I’m 3/4ths through the 4th and final Hyperion books. Absolutely incredible, I’m disappointed knowing I’ll be done with it soon. I highly recommend it if you’re at all curious. The author does an excellent job sneaking deep references into the colorful narrative; Keats and Ancient Greek mythology among them. The characters are vivid, varied, and somehow all relatable.
When I was younger I liked Vonnegut, specifically Galapagos, cats cradle, and slaughter house 5. I recently read Philip K Dicks “do androids… electric sheep” and wasn’t a fan. I loved the film blade runner, but the book kind of trudged on for me with, what I felt was, a let down of an ending. Asimov’s foundation was ok, but it lacked action and the characters seemed thin; I do like the concept a lot, it was just missing something for me.

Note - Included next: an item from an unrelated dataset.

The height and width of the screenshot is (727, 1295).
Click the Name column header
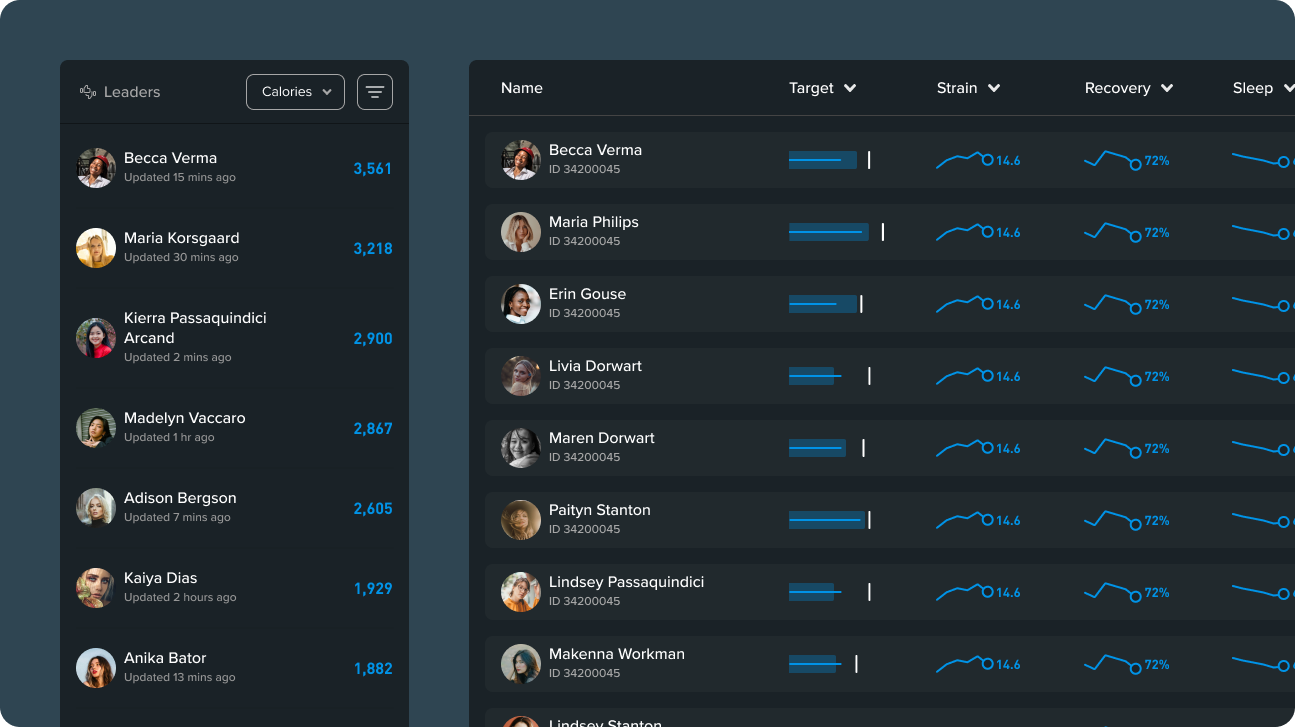[x=521, y=88]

So what’s next? I read a few classics in school and wasn’t terribly moved by most of them. I’ve considered giving Philip K Dick another chance, and possibly exploring the Dune books not authored by Herbert. I’m not a big fan of fantasy- at least in the horse riding, sword wielding, magic and sorcery vein.

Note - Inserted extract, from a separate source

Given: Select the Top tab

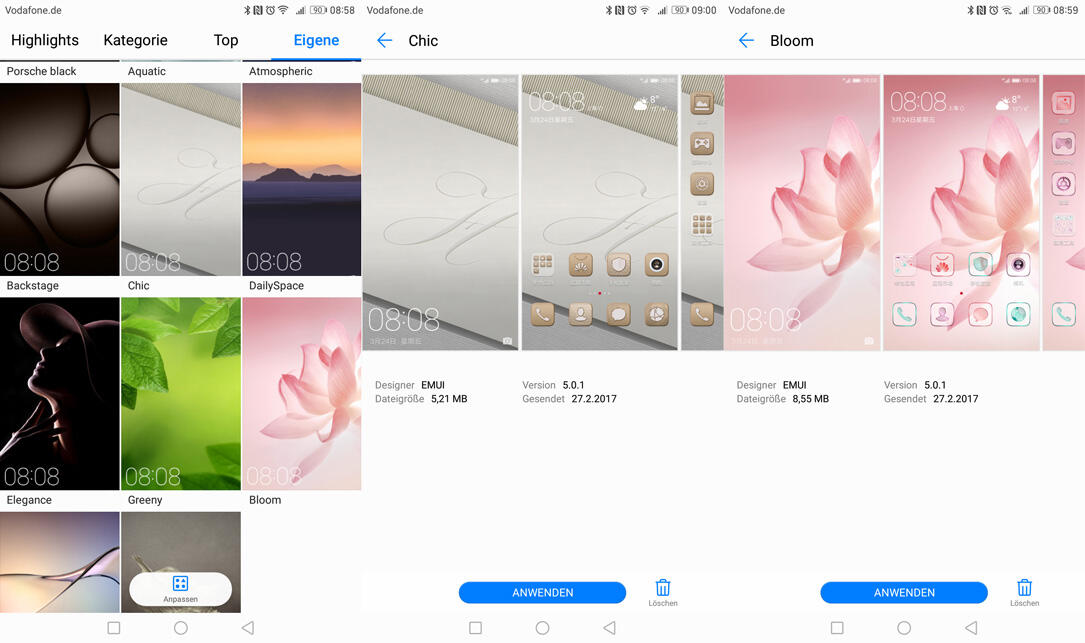Looking at the screenshot, I should (x=226, y=41).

Thanks for any suggestions
I fucking did not like that book. I did not like any of the characters. Grrrr to that book. That is all. I guess in saying I wouldn’t go more Hyperion. Do Revelation Space Series. Much better.
I’m with you. I was pretty close to giving up on it several times, but slugged through it at first because so many people said it was so great, and then because the next book was meant to be better, and then because I was over halfway so I may as well finish it. I wish I hadn’t.

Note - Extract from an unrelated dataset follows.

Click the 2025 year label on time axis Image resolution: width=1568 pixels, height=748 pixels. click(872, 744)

I felt the Culture books by Iain Banks were a similar tone and style, but I found them much more enjoyable.
I gave Hyperion about 200 pages and they were STILL world building and offering leading secrets the author didn’t think the reader needed to know. So I just gave up.
Couldn’t agree more. I guess what baffled me was all the years it was pushed on me. Canterbury Tales in space. Got it. Didn’t much care for the thing when Mrs. Baker was pushing allegorical shit and what not and I’m not digging it now that everyone is nothing I’m interested in rooting for. Harumph!
Yeah, if there’s not a character I can relate to, sympathize with, or cheer for within 200 pages, I’m not going to keep reading.
It really comes together at the end in an amazing way. However it’s such a chore to get there. Simmons doesn’t ever write characters I care about.
Yeah revelation space is what I’m reading now. The series is great
I loved the first two books, it felt like an adventure and a puzzle piece. Then the last 2 are 😬
I liked the series until the point OP is at. The third book was okay but I just could not like Raul Endymion no matter what.
The ending fourth of Rise felt like Disney wrote it. “Oh but you see it’s bittersweet and–” okay but ::: spoiler plot spoilage Anea fucking died and now she’s back in Disney “everything’s okay!” fashion for like 2 years or whatever, yeah she’ll be gone but the book doesn’t bother making even an ounce of progress towards that happening. “And Earth is back, and no one is allowed to visit it while it’s just you and I and then and then and then”. It’s like a fucking 8 year old wrote the ending. :::
Same. Simmons fucks up a landing. Idk what it is. I like Ilium and hated Olympos.
I also didn’t like Hyperion. Just couldn’t get into it for whatever reason and I gave it a fair whack. Thank you for the recommendation. I’ll check it out.